Monday, December 04, 2006
Trident is not a weapons system in which the UK is independent of the USA. The UK triad (boats, missiles, warheads) is intimately linked (in operation, servicing and the prices we pay) to conditions negotiated with the USA. Is it possible that 'we' (aka Prime Minister Blair) have a particularly advantageous offer of terms from the current US administration and this offer is not necessarily repeatable under a subsequent U.S. administration, or even a subsequent Prime Minister of the UK? Could be one reason for the rush? Is this perhaps payoff for trailing along in Iraq?
Second point - I recall when the Polaris replacement debate was burning holes in our political carpets it was patiently explained that for a credible 'independent' UK deterrent we needed a minimum of four boats. This is because each boat has to be taken off duty for servicing and refit periodically, a process that lasts about 18 months. There is then a need for working up trials before a boat is ready for full duty again. With this amount of down time, to ensure that we have at least one boat deployed at sea we need four in the rota. Usually two will be available for duty. With three in the rota the chance of being without an operational boat at some time must be quite high.

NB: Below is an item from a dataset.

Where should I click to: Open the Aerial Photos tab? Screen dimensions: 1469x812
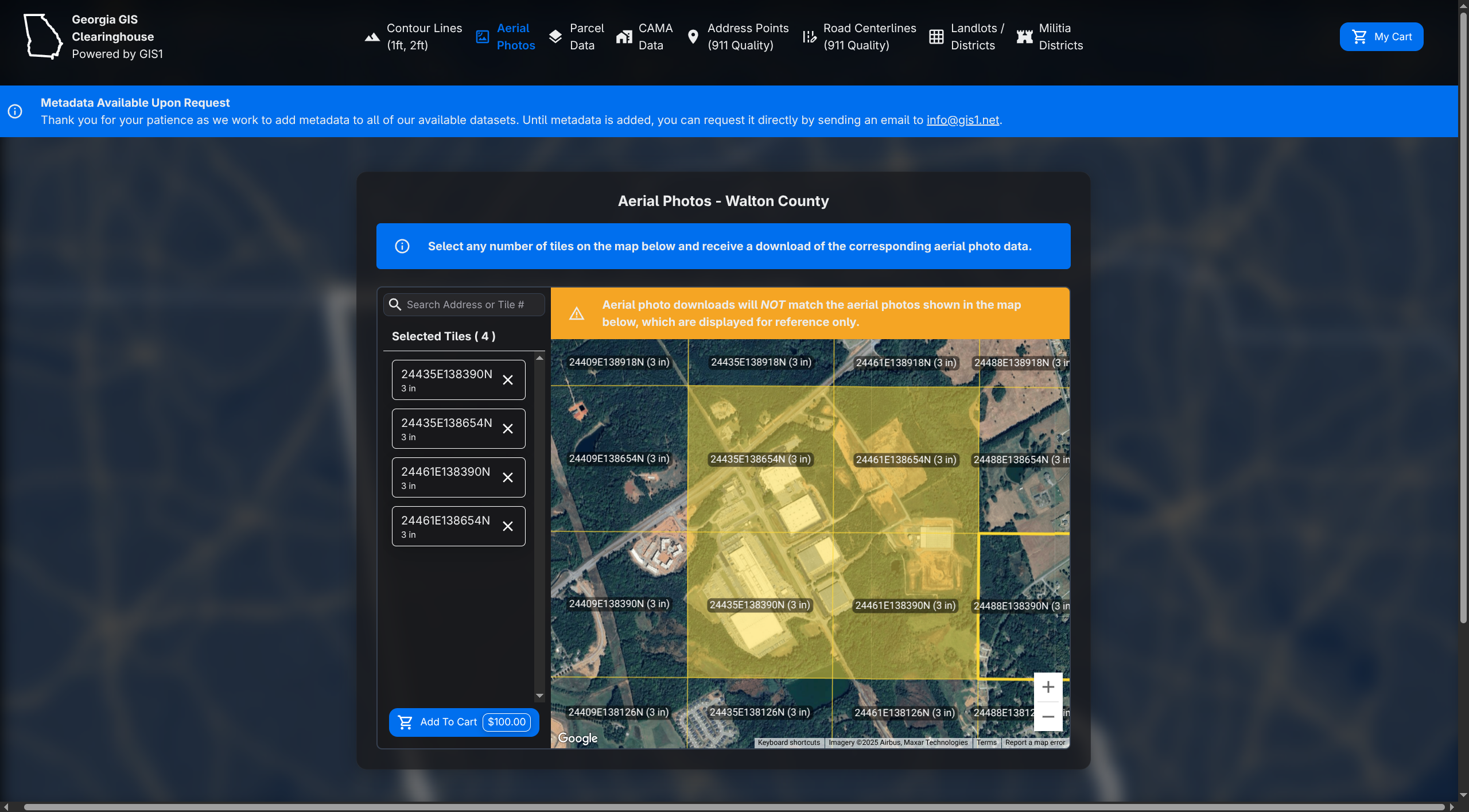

Accepting a three boat rota means accepting that the UK does not necessarily have a Permanently Independent Deterrent -unquote- available. So we accept the reality of dependence on the USA in any intervals. As we LibDems seemingly are proposing a three-boat fleet in our 'agreement to proceed' strategy suggestion, do we need to be upfront about the implications? More to the point, will Blair admit this if he does settle for a three-boat strategy? Will the make a difference to the deployment of white-ensign flying patriotic justifications for a 'British' bomb?